Sexuality, in Serena’s cover image, pushes back against the raced and classed codes of femininity that govern the “proper” presentation of women athletes around the world. In this image, sexuality is freed, if you will, from the discourse of gender difference which evacuates all signs of strength and power from the feminine subject. That, of course, is entwined with racist discourse which figures a black woman’s sexuality as excessive, and as “unfeminine” and in which a black woman’s athleticism appears as some kind of interference with her womanliness — indeed, with her humanity.

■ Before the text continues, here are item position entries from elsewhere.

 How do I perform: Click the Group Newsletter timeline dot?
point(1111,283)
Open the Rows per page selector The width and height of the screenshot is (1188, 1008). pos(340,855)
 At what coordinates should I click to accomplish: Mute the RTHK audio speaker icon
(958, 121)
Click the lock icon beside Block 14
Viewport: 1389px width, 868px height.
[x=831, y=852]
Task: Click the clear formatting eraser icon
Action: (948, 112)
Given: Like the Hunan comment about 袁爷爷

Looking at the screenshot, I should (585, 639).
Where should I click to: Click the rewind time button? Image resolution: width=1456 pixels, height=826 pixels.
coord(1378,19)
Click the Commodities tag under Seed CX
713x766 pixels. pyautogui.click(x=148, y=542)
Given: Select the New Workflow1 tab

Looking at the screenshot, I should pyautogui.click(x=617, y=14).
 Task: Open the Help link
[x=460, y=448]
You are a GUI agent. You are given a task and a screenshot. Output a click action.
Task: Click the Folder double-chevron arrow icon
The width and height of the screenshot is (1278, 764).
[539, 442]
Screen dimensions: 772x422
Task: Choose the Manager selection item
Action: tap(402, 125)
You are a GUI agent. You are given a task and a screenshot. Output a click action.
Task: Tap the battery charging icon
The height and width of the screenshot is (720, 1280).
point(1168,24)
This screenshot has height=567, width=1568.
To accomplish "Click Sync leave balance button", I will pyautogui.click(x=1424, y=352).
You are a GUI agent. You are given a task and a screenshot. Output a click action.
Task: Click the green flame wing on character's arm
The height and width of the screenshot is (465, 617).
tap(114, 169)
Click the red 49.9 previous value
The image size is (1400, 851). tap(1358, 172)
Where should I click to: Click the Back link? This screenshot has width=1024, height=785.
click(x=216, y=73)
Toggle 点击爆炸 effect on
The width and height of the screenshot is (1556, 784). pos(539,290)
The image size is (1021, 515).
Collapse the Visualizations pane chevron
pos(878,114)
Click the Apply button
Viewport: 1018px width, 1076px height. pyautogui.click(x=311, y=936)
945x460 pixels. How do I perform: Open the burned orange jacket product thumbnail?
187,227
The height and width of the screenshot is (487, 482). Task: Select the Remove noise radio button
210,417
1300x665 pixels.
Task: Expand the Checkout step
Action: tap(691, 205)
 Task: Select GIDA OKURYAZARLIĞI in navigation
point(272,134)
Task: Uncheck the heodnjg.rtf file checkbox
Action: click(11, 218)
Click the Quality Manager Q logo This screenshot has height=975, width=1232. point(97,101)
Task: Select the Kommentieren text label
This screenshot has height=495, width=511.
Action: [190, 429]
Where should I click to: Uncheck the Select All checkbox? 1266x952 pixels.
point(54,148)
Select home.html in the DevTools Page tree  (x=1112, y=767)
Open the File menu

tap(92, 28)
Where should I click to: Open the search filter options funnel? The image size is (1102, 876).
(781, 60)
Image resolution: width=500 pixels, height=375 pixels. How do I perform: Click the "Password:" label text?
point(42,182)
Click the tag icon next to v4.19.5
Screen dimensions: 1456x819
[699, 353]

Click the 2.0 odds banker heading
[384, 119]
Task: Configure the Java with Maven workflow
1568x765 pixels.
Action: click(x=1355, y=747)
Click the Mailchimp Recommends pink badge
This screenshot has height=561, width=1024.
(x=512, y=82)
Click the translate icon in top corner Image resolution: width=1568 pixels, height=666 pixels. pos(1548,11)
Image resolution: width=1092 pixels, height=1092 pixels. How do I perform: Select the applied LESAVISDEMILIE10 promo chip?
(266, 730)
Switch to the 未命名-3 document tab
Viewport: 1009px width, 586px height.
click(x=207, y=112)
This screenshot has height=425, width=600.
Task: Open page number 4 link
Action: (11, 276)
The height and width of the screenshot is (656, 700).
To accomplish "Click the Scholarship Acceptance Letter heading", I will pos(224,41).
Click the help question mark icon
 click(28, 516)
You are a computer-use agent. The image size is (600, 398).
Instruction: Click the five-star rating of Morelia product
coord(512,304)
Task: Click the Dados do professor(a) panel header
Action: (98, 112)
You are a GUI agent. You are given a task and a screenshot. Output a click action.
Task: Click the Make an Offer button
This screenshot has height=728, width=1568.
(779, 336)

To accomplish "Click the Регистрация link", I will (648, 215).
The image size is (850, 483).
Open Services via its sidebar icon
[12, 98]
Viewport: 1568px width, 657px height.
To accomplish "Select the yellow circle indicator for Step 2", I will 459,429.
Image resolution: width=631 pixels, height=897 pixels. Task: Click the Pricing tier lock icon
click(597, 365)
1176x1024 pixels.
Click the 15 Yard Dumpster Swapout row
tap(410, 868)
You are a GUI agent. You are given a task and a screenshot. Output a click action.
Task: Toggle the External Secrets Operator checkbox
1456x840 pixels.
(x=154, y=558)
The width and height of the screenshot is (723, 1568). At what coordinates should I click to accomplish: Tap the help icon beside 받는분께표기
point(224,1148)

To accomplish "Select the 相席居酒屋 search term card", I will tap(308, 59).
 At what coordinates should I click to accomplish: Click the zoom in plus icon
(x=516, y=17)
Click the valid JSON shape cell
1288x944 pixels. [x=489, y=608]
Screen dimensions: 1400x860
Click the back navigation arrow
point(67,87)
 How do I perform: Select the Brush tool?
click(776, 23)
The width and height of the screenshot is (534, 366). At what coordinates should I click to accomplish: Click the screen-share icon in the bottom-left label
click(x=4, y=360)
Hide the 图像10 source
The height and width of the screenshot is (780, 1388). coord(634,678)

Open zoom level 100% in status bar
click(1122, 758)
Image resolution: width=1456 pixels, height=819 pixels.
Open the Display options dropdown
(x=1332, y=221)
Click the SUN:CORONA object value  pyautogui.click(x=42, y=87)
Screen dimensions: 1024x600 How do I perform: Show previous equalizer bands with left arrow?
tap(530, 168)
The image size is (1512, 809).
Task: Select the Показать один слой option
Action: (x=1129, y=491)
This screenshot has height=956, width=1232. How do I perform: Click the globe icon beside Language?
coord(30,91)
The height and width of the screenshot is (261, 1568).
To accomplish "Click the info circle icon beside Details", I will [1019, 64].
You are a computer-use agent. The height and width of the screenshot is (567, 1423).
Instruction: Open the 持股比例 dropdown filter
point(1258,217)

A number of writers defend Serena’s cover image as a celebration of her femininity. But this is only part of that image’s story. For what is her femininity? The fuck-me heels? The spread of her legs? The dare in her expression? Femininity is a very poor word for Serena’s styling, pose and posture here. The proper feminine subject, for example, does not spread her legs for anyone. She does not wear shoes like that. She wears more clothes. Especially if she is an athlete, she makes herself look demure, or sexless.
I see, in this image choice, the ghost of Evert’s corset, re-presented here within the language of sexual domination.
Here, Serena gives us a glimpse of her sexual power. This portrait is intentionally sexy. It is dominating. She is the master of her sexual power, and in this context, that mastery is a shiny reflection of the control she has over her athletic power. With this image, she asserts that she will do exactly what she want to do, and that this is, in fact, also what we want her to do.